Ultrasonic decoating as a new recycling path to separate oxygen side layers of solid oxide cells

Abstract

Hydrogen is considered the most promising solution for the energy transition. To meet the future demand for green hydrogen, electrolyzers are a key technology. Among the established electrolyzers, solid oxide electrolyzers have the highest electrical efficiency and are the subject of intensive research. However, the core of solid oxide electrolyzers, the solid oxide cells (SOC), require a significant amount of critical raw materials, making recycling of these materials crucial. Initial recycling approaches rely on expensive manual labor or hydrometallurgical approaches that generate environmentally hazardous residues.
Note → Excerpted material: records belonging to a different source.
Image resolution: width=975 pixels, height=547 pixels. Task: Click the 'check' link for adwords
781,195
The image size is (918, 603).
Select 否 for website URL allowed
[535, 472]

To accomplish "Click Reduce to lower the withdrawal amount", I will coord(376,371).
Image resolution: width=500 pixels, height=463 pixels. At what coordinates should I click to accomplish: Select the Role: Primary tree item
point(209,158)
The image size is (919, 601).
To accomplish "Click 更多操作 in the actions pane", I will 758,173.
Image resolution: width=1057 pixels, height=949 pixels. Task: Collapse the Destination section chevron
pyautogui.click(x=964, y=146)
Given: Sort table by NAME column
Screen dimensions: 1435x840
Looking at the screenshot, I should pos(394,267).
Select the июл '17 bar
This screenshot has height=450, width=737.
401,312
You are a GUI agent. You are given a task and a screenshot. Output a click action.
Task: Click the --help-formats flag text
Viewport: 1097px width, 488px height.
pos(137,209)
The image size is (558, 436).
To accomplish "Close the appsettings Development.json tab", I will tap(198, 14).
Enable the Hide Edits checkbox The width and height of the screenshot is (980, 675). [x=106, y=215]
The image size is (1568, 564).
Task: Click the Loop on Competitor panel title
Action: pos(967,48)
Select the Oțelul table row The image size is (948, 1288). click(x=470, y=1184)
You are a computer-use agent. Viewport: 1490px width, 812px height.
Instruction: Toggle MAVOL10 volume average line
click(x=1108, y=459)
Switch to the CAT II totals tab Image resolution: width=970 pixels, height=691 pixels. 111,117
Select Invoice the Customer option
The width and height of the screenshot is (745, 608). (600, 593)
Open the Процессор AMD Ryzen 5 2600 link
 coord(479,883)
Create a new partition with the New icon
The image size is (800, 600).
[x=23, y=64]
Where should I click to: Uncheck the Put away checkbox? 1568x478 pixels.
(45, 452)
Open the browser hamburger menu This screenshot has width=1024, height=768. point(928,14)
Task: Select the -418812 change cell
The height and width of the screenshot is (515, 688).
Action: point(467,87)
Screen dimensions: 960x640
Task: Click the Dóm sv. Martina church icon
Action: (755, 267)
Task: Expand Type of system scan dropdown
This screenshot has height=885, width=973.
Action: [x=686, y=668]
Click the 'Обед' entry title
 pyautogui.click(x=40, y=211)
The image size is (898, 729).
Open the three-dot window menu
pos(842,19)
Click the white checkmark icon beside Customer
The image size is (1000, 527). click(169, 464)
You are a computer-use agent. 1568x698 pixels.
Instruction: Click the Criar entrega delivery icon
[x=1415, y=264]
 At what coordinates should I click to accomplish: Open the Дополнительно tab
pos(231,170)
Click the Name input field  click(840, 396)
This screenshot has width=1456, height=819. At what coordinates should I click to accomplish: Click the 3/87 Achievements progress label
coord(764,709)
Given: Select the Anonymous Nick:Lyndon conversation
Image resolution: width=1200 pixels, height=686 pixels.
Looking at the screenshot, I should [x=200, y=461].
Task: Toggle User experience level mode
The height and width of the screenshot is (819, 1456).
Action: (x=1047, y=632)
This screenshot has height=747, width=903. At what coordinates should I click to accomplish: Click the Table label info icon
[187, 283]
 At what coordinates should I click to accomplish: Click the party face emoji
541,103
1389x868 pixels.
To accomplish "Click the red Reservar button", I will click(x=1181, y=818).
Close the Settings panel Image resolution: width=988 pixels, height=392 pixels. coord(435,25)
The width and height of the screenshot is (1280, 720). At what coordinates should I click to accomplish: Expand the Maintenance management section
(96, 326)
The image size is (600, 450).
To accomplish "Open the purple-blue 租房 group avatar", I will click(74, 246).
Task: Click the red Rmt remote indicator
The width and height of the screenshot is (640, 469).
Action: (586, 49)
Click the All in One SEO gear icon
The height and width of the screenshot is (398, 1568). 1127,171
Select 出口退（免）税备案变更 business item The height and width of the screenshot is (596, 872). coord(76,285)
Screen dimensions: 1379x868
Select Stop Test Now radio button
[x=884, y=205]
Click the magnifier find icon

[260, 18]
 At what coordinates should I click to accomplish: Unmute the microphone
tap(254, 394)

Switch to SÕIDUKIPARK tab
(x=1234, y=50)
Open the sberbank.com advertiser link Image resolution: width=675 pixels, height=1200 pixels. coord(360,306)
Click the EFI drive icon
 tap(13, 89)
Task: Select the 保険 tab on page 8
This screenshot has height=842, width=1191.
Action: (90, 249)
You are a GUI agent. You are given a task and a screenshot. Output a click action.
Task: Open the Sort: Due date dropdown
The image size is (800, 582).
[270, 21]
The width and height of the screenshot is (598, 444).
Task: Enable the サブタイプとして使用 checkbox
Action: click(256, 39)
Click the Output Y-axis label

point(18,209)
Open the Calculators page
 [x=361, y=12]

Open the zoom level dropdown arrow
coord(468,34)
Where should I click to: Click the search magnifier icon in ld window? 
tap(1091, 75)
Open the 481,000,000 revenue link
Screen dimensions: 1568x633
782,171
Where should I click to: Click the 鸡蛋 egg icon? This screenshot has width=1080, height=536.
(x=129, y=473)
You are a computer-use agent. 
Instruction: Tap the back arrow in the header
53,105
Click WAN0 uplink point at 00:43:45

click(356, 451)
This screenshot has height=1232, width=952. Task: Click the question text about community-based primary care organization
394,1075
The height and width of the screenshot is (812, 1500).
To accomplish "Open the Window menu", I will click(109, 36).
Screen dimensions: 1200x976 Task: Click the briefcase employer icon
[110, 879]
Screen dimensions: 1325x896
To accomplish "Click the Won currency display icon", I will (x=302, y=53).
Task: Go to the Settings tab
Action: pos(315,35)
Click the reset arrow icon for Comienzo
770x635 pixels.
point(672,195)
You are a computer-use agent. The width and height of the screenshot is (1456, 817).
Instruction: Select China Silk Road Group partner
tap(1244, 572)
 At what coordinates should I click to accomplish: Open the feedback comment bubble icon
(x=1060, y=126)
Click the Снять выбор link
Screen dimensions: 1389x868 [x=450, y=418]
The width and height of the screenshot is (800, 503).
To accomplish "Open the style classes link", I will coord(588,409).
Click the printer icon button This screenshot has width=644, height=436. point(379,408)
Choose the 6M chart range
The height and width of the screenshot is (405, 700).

This study investigates ultrasonic decoating as an alternative recycling approach. Ultrasonic decoating is simple, can be automated, and does not require additional hazardous materials. For the study, decoating experiments were performed on different SOC with varying sonication times. The quality of SOC decoating was evaluated by optical image analysis using a decoating efficiency. The chemical composition of the removed particles was investigated to draw conclusions about the selectivity. Overall, it was shown that ultrasonic decoating is a suitable recycling approach to separate the oxygen side layers, the perovskites, of SOC. Complete and selective liberation and separation of the oxygen side layers can be achieved by ultrasonic decoating.